Ricochet News

Starting a new business? Here's your year one survival guide

By Colin Timmis, General Country Manager, Xero SA and professional accountant - Jan 23, 2019
Starting a new business? Here's your year one survival guide

If you’re starting a business this year, you’ve probably anticipated many potential pitfalls and have planned for them. But entrepreneurial life has a way of throwing curveballs even for the most scrupulously prepared.

To avoid some of these pitfalls, check out our tips for year one of running your business.

  • Think ahead

Anyone who starts a business for instant gratification must take a lot of pleasure in frustration, disappointment, and loss. Don’t expect to make money in your first year. In fact, expect to lose money and be prepared for that eventuality. The animating philosophy behind most successful business owners is the same one used by most bodybuilders – no pain, no gain. If you’re starting as a scrawny, 40-kilogram weakling who couldn’t lift a teacup without getting a hernia, you’re not going to become Mr. Universe overnight.
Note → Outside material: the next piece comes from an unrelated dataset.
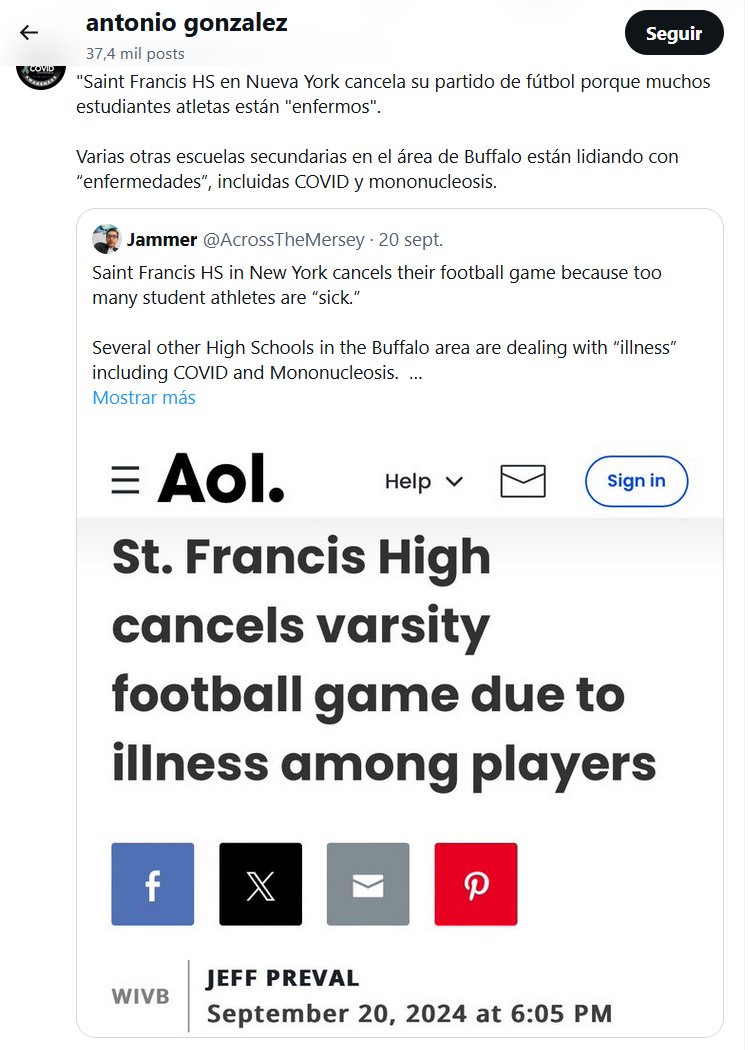Click the Aol. logo
Viewport: 748px width, 1050px height.
point(221,479)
The short-term pain of potentially losing money will, if you have a sufficiently good business plan and enough start-up capital, be replaced by the long-term gains of meeting your entrepreneurial goals. If current woes are getting you and your employees down, having a sense of direction tends to focus the mind as you strive for more growth.

  • Keep expenses low

It’s easy to get carried away when you get started: you hear talk of new businesses with ping pong tables, nap pods, astroturf, games consoles, and various wellness-enhancing bells and whistles, and you think “I want my workplace to be that.”
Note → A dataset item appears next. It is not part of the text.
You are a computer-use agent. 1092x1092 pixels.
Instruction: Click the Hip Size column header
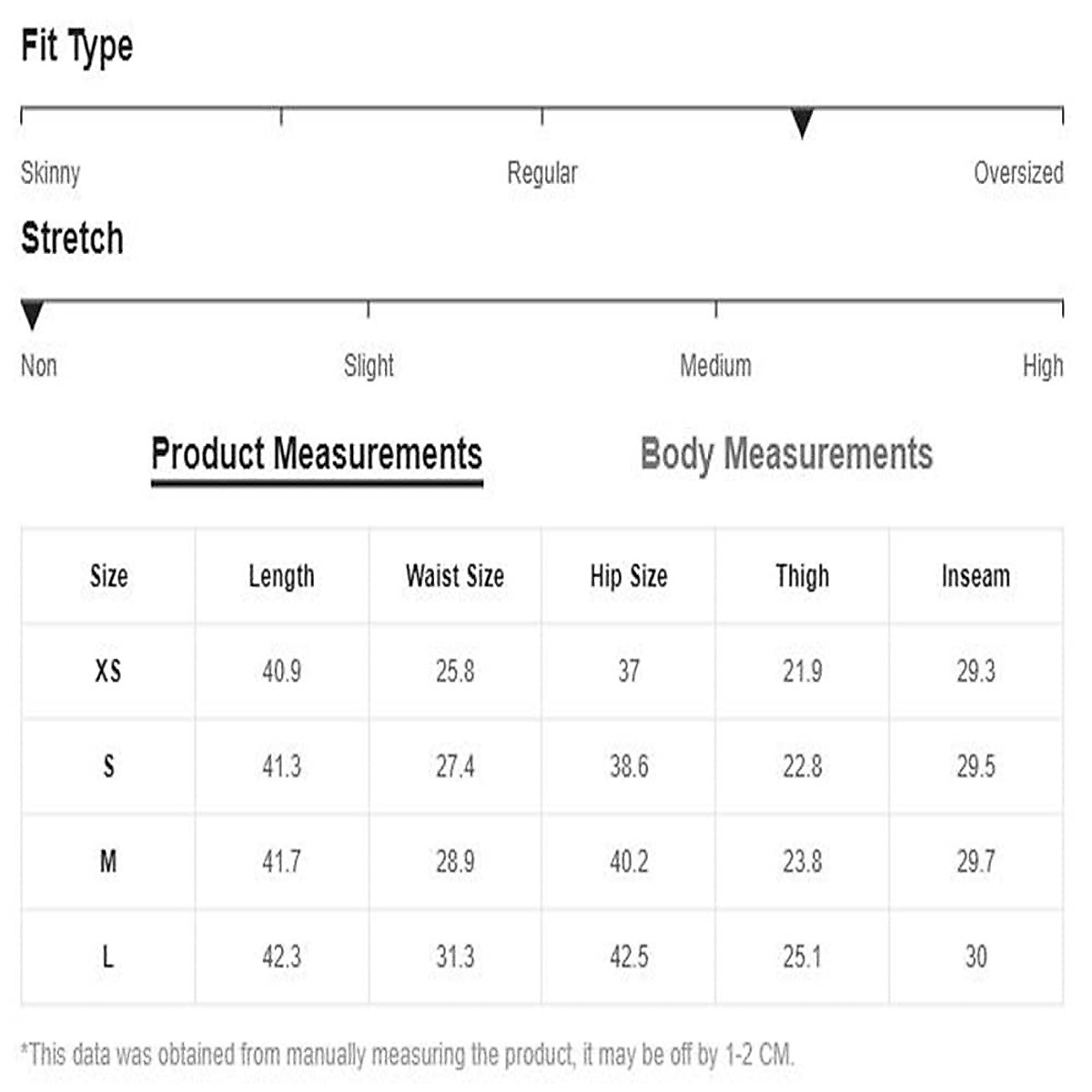click(x=629, y=576)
And maybe you do. That’s a fine aspiration to have. But in the early stages, it should remain an aspiration. There’s something to be said for starting small. If you buy too much, hire too many people, and aren’t strategic about your overheads, you could find yourself drowning in unnecessary costs.

So, keep it lean and mean at first. Find creative ways to save money. If you don’t interact with clients in your workspace, do you really need an office? If you don’t have two employees, do you really need that ping pong table?

The list of unnecessary expenses can grow easily and exponentially. Don’t let it.

  • Gather and measure

The right data can provide a decisive edge for any new business. If you can see what is and isn’t working in the early stages you can prevent small problems from becoming critical issues and you can spot opportunities that you might otherwise have missed.

So, gather and measure information from the get-go: click-through rates, social media engagement, purchase history and more. It’ll help you improve your customer experience by getting a sense of what customers like and don’t like, and it’ll help you predict how they might interact with your brand in the future. If your decisions aren’t driven by data, they might not be the best decisions. Get comfortable using data early on.

  • Get a mentor

Here’s the thing about mistakes: very few of them are original. However you screw up, and you will, someone’s probably done it before.

So get a mentor to tell you how they messed up; how they handled it; and what they wish they had known before it happened. Ask someone you know for the necessary guidance or if you don’t know anyone attend networking events and local forums until you find the right fit.

With the proper guidance you’ll know where the big potholes in the road are and how to avoid them.

  • Use technology. Seriously.

Not every tool out there will be useful and some will be downright irrelevant. Nonetheless, if you’re not using technology as much as you can, you’re not making the most of your resources. Cloud technology, automation, and other innovations have improved the speed, transparency and efficiency of the modern enterprise.

At Xero, we’ve designed our accounting software to do just that, for example helping you manage expenses anywhere and at any time. We also offer integrations with over 700 complementary apps, which allow you to design a solution that speaks to your specific needs.

In year one and beyond, be sure you have the plan, the people and the tools you need to succeed.